Depuis 1580, quand Charles Emmanuel 1er était devenu duc de Savoie, les Genevois étaient en souci: le duc ne faisait aucun secret de son projet de conquérir leur ville pour en faire sa capitale. Sentant la menace, les autorités de Genève s’efforcèrent de ramener dans un espace défendable toutes les activités nécessaires à la survie de la cité. On regroupa sur une portion étroite des rives du Rhône les installations, qui utilisaient l’eau ou l’énergie du fleuve: le moulin à blé, le moulin à poudre d’artillerie, les tanneries, les pelleteries et les teintureries de draps. Alors qu’ils auraient aussi bien pu exercer leurs activités loin de l’eau, des chaudronniers, couteliers, horlogers et imprimeurs s’obstinèrent à ouvrir leurs boutiques près du port du Molard, pour réduire leurs frais de transport. Dans ces conditions, il fallut utiliser chaque bout de terrain compris entre deux rangées de maisons et y construire des logements, renoncer aux jardins et transformer granges et étables en maisons d’habitation.
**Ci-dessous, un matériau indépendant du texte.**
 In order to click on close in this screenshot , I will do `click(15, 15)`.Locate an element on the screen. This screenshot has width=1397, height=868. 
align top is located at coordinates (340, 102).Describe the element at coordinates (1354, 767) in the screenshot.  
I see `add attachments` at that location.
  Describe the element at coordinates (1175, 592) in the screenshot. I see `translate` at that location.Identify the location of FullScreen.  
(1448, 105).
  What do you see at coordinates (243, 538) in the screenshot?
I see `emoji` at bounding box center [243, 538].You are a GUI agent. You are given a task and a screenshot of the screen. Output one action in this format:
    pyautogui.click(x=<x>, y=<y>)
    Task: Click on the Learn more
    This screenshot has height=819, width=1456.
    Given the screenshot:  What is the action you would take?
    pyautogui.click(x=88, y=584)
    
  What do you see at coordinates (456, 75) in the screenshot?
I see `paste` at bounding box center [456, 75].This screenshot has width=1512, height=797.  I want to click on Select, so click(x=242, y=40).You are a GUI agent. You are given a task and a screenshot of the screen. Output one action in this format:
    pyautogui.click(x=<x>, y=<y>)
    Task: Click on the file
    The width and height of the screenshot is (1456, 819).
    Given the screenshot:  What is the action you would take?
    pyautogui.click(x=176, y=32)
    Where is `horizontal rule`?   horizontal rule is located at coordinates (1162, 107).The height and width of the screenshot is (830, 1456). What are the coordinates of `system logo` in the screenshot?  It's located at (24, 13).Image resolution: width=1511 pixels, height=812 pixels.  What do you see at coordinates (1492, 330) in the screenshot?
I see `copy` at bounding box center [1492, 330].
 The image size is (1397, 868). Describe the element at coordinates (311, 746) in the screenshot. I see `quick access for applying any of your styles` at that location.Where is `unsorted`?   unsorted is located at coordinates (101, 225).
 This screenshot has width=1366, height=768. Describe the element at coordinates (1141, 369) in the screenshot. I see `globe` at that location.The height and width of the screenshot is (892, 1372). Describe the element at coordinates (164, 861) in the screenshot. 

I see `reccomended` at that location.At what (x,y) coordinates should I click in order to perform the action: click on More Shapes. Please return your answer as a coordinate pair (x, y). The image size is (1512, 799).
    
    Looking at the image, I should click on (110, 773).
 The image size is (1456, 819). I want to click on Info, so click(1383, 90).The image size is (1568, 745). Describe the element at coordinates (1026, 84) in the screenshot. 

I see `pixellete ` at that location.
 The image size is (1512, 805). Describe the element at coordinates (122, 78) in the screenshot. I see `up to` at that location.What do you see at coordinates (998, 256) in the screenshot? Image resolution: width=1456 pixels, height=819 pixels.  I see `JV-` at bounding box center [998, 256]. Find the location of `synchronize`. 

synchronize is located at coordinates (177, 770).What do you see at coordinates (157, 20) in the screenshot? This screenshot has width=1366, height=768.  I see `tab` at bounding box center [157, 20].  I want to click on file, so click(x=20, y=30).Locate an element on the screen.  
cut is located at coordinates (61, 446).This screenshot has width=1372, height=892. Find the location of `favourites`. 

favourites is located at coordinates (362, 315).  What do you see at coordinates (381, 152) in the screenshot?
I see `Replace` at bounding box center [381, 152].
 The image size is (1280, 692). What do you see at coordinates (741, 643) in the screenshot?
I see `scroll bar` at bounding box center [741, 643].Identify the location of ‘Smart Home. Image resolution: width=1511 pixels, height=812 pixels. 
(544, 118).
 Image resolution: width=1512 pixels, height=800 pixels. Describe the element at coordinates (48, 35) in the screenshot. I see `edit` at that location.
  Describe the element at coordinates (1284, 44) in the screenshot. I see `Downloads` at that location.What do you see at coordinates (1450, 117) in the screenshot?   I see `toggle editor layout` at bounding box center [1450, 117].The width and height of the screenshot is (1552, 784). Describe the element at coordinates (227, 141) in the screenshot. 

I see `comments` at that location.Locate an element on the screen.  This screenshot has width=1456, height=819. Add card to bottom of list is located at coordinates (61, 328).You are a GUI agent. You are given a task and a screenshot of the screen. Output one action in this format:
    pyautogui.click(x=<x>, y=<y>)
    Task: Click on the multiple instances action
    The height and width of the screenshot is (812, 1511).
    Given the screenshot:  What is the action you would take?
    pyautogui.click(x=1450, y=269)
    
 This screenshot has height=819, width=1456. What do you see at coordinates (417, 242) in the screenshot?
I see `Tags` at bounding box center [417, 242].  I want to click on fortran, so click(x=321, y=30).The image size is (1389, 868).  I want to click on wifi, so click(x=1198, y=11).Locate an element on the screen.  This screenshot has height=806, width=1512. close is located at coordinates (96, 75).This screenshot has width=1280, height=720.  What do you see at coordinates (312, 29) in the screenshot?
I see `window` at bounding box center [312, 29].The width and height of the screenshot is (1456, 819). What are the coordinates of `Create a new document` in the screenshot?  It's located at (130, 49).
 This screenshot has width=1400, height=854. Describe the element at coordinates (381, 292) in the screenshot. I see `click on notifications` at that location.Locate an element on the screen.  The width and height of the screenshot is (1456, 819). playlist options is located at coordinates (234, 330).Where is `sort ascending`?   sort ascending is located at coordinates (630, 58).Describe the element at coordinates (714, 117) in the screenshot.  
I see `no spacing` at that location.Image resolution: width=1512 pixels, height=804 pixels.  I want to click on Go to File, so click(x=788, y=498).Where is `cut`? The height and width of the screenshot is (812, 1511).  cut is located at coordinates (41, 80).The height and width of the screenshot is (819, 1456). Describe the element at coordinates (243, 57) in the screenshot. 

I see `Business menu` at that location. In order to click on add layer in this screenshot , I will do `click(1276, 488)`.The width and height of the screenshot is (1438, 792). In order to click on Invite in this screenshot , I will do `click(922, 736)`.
Suite au blocus par la Savoie, le quotidien des gens se faisait de plus en plus dur: augmentation des prix, difficultés de s’approvisionner en légumes, en produits laitiers et en viande. En trois décennies, pendant lesquelles affluaient des réfugiés, la ville avait grandi trop vite et atteint les 15’000 habitants. La présence des troupes amies stationnées à ses alentours aggravait la pénurie alimentaire. Faisant fi des interdictions, certains s’estimaient assez malins pour nourrir quelques pourceaux ou faire paître quelques chèvres. Les nuisances provoquées par cet élevage s’ajoutaient aux intoxications dues aux activités d’artisans confinés dans un petit espace. Par ailleurs, la facilité avec laquelle les troupes savoyardes avaient pénétré dans la cité au moyen de simples échelles révéla la mauvaise qualité du travail entrepris depuis six ans. Malgré les impôts collectés, les sacrifices économiques de la population et les corvées accomplies, il s’avéra lors de l’assaut, que certains fossés étaient mal entretenus, notamment celui de la Monnaie, où habitait la famille Royaume.

Le «ras-la-marmite» de la population.

L’hiver 1602 était particulièrement rigoureux: le lac et même le Rhône avaient gelé. Le bois se faisait de plus en plus rare, et quand on en trouvait, on ne savait pas bien où le stocker. Il fallait s’éclairer parcimonieusement, car petit à petit les chandelles étaient devenues des objets de luxe. Dans cette situation, jeter par la fenêtre de la soupe, le seul repas du lendemain, pouvait paraître aussi fou qu’héroïque. En tout cas, le geste exprima aussi merveilleusement le sentiment de ras-le-bol de la population. Car Catherine était lasse comme tant d’autres, des femmes surtout. Elle ne fut pas seule à agir de la sorte. Des femmes jetèrent par la fenêtre de vieilles chaises ou des pieds de table, alors que de les brûler à la cheminée aurait permis de chauffer la maison. Visaient-elles seulement les Savoyards ou était-ce aussi un «concert de casseroles vides» pour protester contre les autorités genevoises?
Et si le 12 décembre nous, mères de familles genevoises, descendions dans les rues pour crier notre désaccord avec les mesures qui visent à démanteler nos services publics?